Right now, Lord, most states have passed laws that explicitly exclude same-sex couples from marrying. Interestingly, no state in the union specifically protects the rights of anti-nuclear activists to marry. Divine providence? You gotta wonder, Lord, whether this is a no-brainer.
While I'm "in the zone" on matters of civil rights and protection of the innocent, I've been meaning to ask you something, Lord. Have you read the book Women Who Kill by Ann Jones? It's old—late 90s—but I was reminded of it today when I Googled the term "Uldis Vanags" (you remember him, the nuclear engineer that isn't a nuclear engineer) and got directed to a blog called It's Getting Late and its article, "What's It Going to Take, Folks? A Meltdown?" The article had no words. It was just a series of pictures of the Vermont Yankee cooling tower collapse. The pictures coupled with the article title seemed to imply that one cannot wait for the meltdown in order to take much-needed preventive action against a meltdown.

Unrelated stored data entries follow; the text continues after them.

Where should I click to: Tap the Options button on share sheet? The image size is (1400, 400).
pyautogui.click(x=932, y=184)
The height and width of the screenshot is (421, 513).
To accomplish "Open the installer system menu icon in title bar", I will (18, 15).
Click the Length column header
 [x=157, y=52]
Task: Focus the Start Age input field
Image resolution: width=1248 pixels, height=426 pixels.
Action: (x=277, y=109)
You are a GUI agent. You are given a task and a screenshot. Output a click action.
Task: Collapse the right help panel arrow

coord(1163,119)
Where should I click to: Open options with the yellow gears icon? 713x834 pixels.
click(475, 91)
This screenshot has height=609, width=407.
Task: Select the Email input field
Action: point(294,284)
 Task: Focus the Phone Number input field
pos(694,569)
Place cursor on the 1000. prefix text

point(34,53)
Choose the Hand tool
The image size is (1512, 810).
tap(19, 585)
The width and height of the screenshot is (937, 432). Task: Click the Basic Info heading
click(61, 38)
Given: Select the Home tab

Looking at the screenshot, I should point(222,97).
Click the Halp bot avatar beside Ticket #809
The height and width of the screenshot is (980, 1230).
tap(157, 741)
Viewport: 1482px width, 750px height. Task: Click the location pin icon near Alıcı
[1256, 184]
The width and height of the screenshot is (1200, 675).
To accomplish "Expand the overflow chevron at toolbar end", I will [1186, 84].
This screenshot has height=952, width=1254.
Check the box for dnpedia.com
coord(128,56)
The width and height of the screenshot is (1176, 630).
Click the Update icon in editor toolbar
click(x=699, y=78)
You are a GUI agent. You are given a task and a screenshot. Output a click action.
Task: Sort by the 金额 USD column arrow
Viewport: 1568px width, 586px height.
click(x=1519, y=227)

Which is what reminded me of Women Who Kill. Many of the women that Ann Jones interviewed were serving time for murdering their romantic partners. At trial, they had pleaded self defense. They said they had been fighting for their lives. They offered evidence like long histories of Emergency Room visits or like husbands' arrest records for abuse. They got sent to jail anyway, their juries having concluded (essentially), "Yeah, he may have abused you and he may even have very nearly killed you, more than once. But he never actually killed you. So why should we believe that this time would have been any different? Guilty as charged."
Ms. Jones's point, I believe, is that the juries' reasoning was preposterous. Must one actually be murdered before it is reasonable to act precipitously against murder? Or are a few broken arms, a wielded knife, and an overwhelmingly terrifying moment, for example, sufficient evidence?
Similarly, must a core reactor actually melt down before it is reasonable to act precipitously against a meltdown? Or are a collapsed cooling tower, an automatic shutdown, a few fires, and a history of deception and insufficient maintenance, for example, evidence enough?
Thank God, God, that Women Who Kill is an old book. No one reads it anymore. And I'll bet no one ever reads the It's Getting Late blog, either.
By the way, Lord, do you think that Ann Jones should be allowed to marry?